Can you update the records below by changing each "screenshot" to "capture", keeping everything else the same and leaving the pictures out?
---
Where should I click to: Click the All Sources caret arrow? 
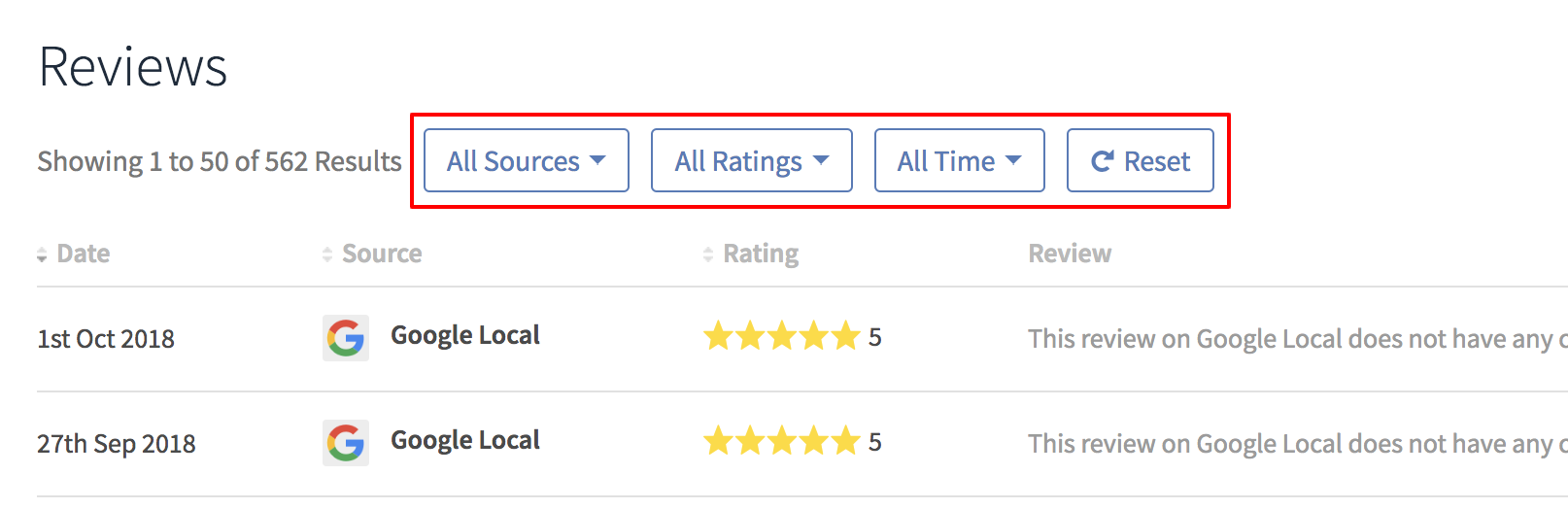pyautogui.click(x=597, y=160)
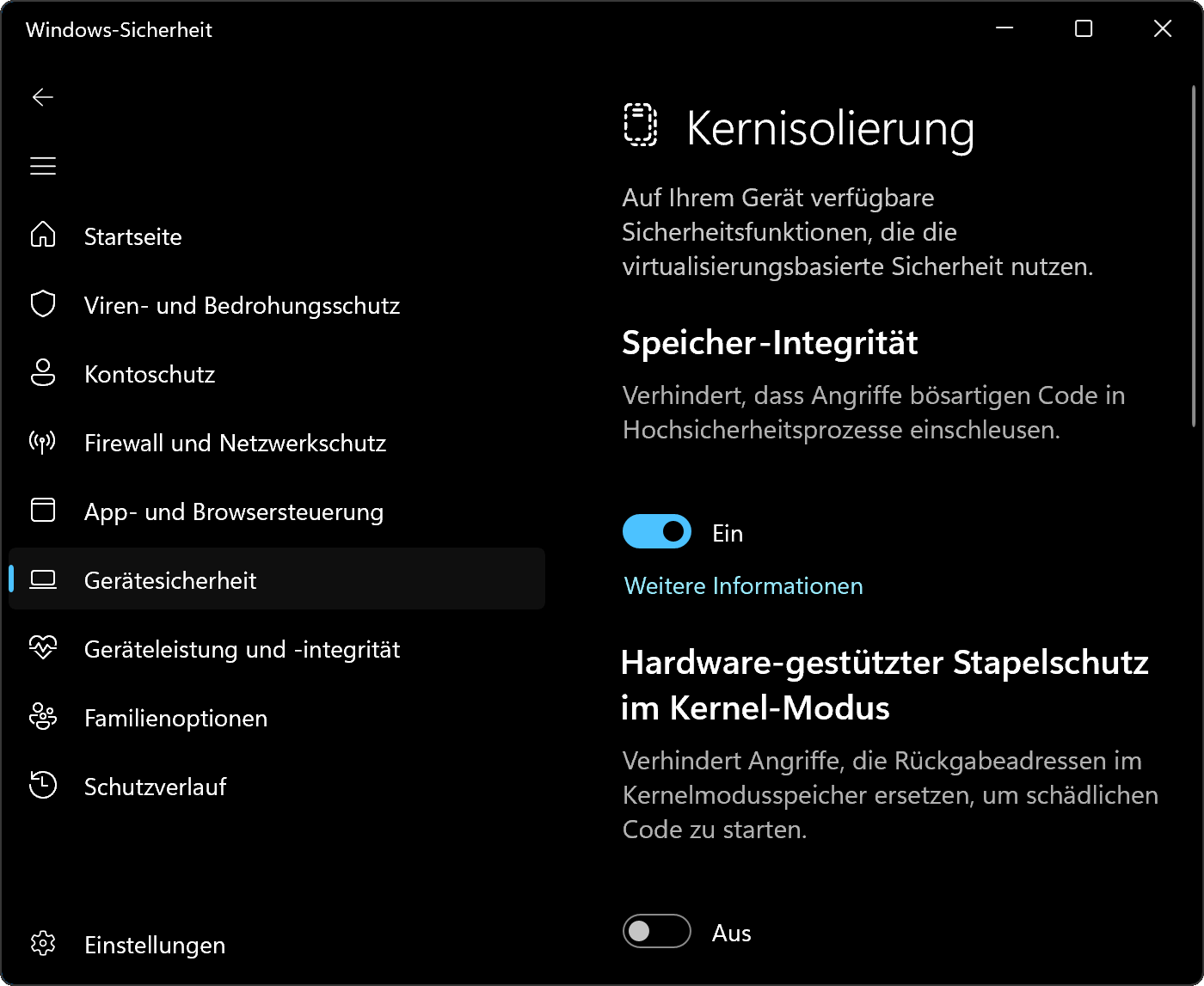Click the vertical scrollbar on the right
1204x986 pixels.
(1195, 258)
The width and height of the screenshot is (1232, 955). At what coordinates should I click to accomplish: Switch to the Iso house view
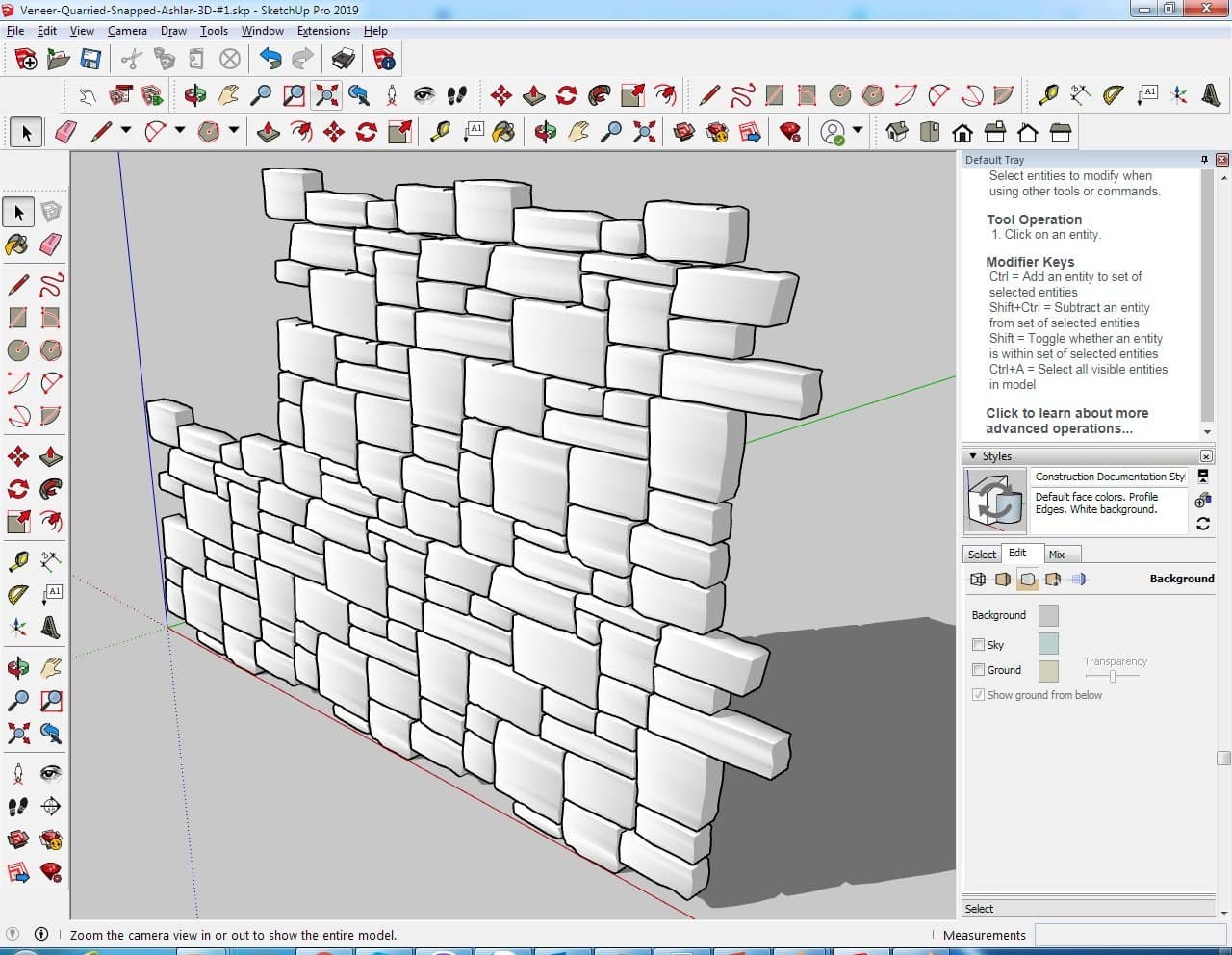(897, 132)
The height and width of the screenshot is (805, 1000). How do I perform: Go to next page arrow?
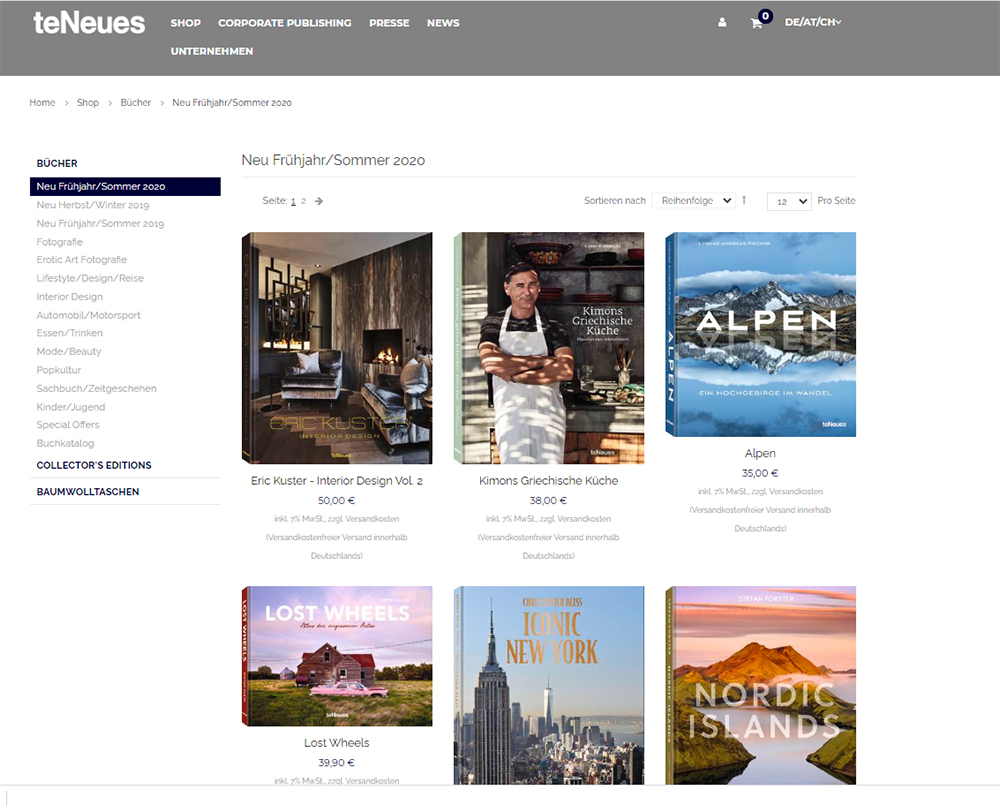coord(319,201)
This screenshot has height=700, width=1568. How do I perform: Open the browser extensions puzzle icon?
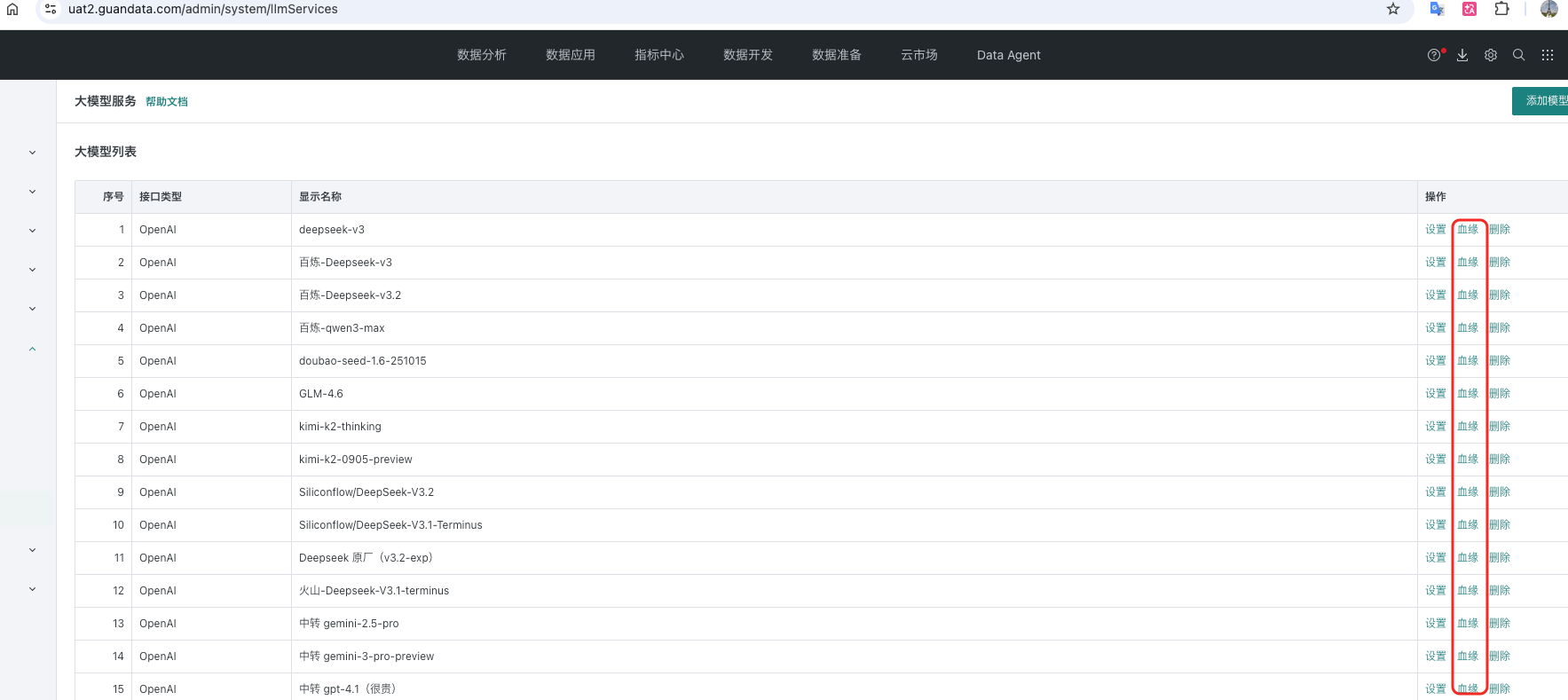1501,9
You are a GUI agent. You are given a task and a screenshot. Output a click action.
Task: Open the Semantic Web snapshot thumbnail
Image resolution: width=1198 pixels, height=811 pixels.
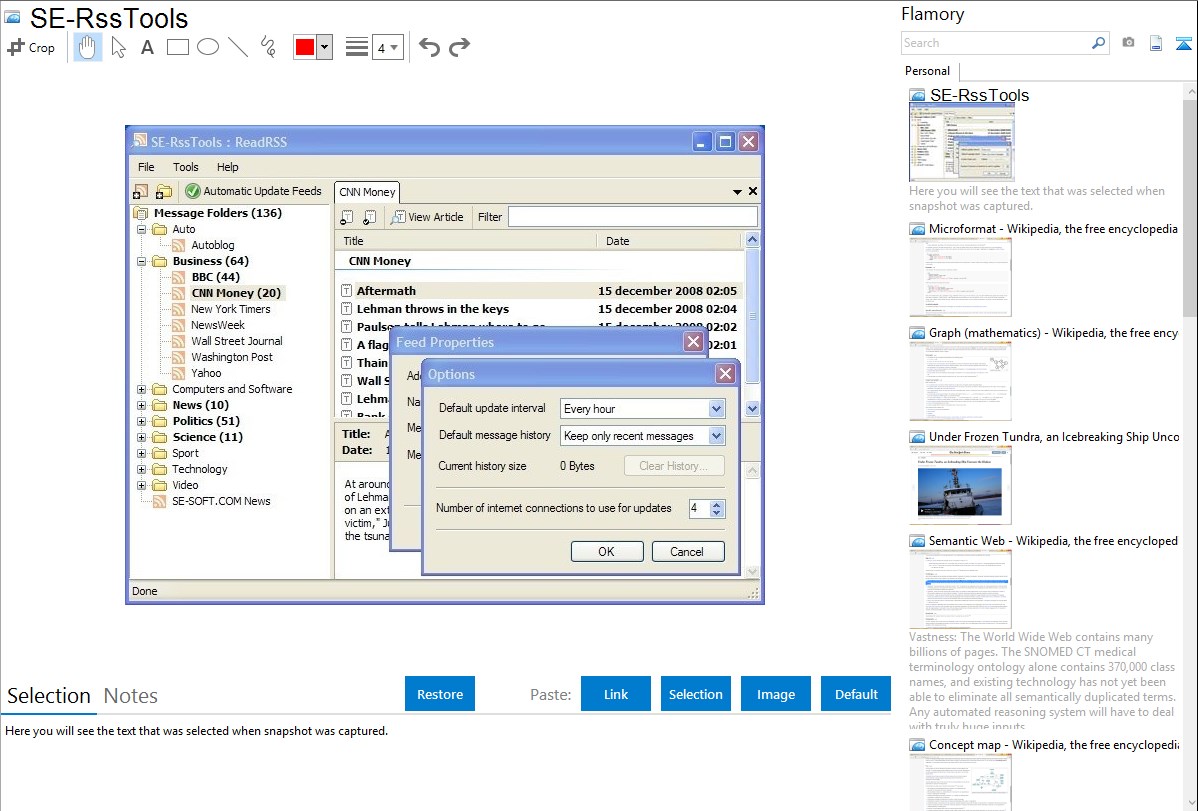pos(960,588)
---
**Task result:**
Where should I click to: Click the All Sources caret arrow? 
pyautogui.click(x=597, y=160)
Click the vertical scrollbar on the right
1204x986 pixels.
(1195, 258)
The width and height of the capture is (1232, 955). At what coordinates should I click to accomplish: Switch to the Iso house view
(897, 132)
The height and width of the capture is (805, 1000). How do I perform: Go to next page arrow?
coord(319,201)
This capture has height=700, width=1568. How do I perform: Open the browser extensions puzzle icon?
1501,9
You are a GUI agent. You are given a task and a capture. Output a click action.
Task: Open the Semantic Web snapshot thumbnail
Image resolution: width=1198 pixels, height=811 pixels.
pos(960,588)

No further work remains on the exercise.